Chancellor Friedrich Merz (CDU) was repeatedly booed, heckled, and whistled at by delegates at the German Trade Union Confederation (DGB) congress in Berlin on May 12, 2026, as he defended his coalition government's planned reforms to healthcare, pensions, and the welfare state.
Addressing about 400 DGB delegates, Merz argued that Germany must modernize to preserve prosperity. "We have simply failed to modernize our country," he said. "Germany must therefore pull itself together." He warned that Germany is losing more than 100,000 industrial jobs each year and said the country cannot continue on its current path.

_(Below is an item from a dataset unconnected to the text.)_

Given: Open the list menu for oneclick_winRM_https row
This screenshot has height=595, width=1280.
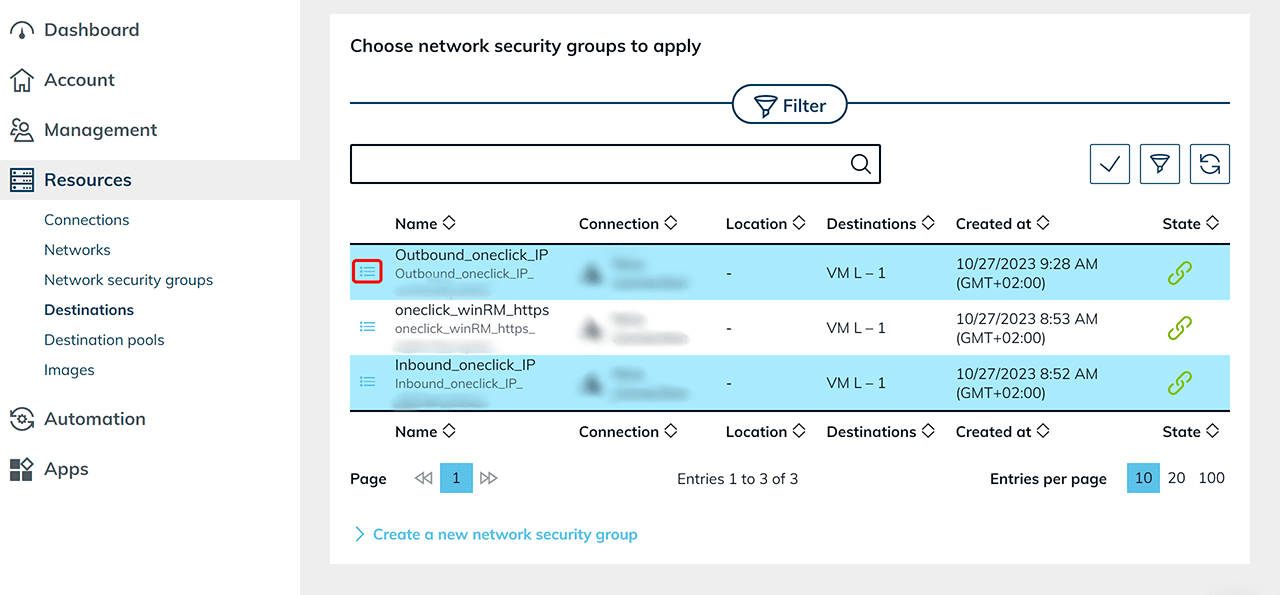Looking at the screenshot, I should pos(367,327).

Merz called pension reform the "toughest nut to crack" and attributed the need for change to "demography and mathematics." "None of this is malice on my part or on the part of the federal government," he insisted. "It is demography and mathematics." The line drew another wave of boos and whistles from the audience. Merz also said: "We need this joint search for ways to move our country forward."
The coalition government approved a healthcare cost-cutting package in late April. Germany's inflation rate rose to 2.9% in April, with energy prices up 10.1% year-on-year, according to the Federal Statistical Office.
Merz was the first CDU chancellor to address the DGB congress in eight years; Angela Merkel last spoke there in 2018. A DeutschlandTrend survey published May 7 found only 13% of Germans satisfied with the coalition's work.
DGB chair Yasmin Fahimi, who was reelected on May 11 with 96% of the vote, warned against "too hectic" steps and rejected plans to loosen the eight-hour workday. "We do not want to be thrown back to times before 1918," she said, referring to the year the eight-hour day was introduced. Fahimi told Merz the audience was "not exactly the kind of audience" that would uncritically support the chancellor.
Vice Chancellor Lars Klingbeil (SPD) also addressed the DGB congress on May 11 and faced criticism over the coalition's reform plans.